J’ai réparé cette négligence. Dans ma première course à Pise, ne me souvenant plus du palais Lanfranchi, je demandai la demeure de Byron, du seigneur anglais : les Pisans avaient oublié le nom du poète. Cette fois, mieux informé, on m’a conduit devant le palais Lanfranchi. L’intérieur était envahi par les maçons ; les escaliers, les plafonds, étaient démolis ; le grand et froid appartement n’existe plus ; la façade du palais, d’un beau marbre doré et dans le pur style toscan, s’élève toujours sur le quai de l’Arno. —

Le couvent des Arméniens, à Venise, occupe à lui seul la jolie petite île de Saint-Lazare. Du côté de la ville sont les bâtimens ; vers la mer, les jardins, les potagers, toutes les dépendances de la communauté. Les frères y vivent au nombre de cinquante, en comptant les pensionnaires. Leur règle est celle de saint Benoît. Ils ont une bibliothèque fort riche en manuscrits orientaux dont ils impriment eux-mêmes des éditions très estimées. C’est chez eux que Byron alla étudier l’arménien, durant le long séjour qu’il fit à Venise.

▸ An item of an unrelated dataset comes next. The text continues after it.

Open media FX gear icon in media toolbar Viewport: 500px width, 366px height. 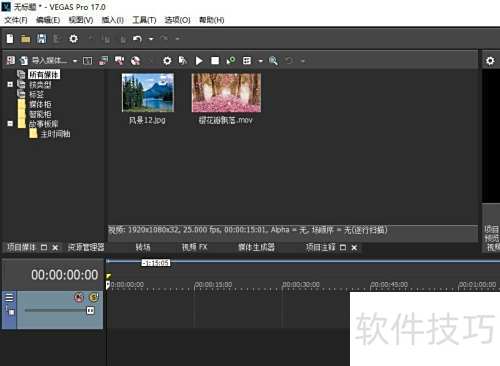tap(167, 61)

Mon gondolier ramait depuis une demi-heure ; j’approchais de l’île ; je sentais l’odeur douce des pois à fleur que le vent m’apportait par-dessus les murailles du jardin ; mais aucun bruit, aucune voix, ne venait de la maison ; toutes les fenêtres et les portes étaient soigneusement fermées ; habitué déjà au silence de Venise, malgré moi j’éprouvai un nouveau sentiment de calme et de recueillement sur le seuil de cette demeure plus silencieuse et plus immobile encore.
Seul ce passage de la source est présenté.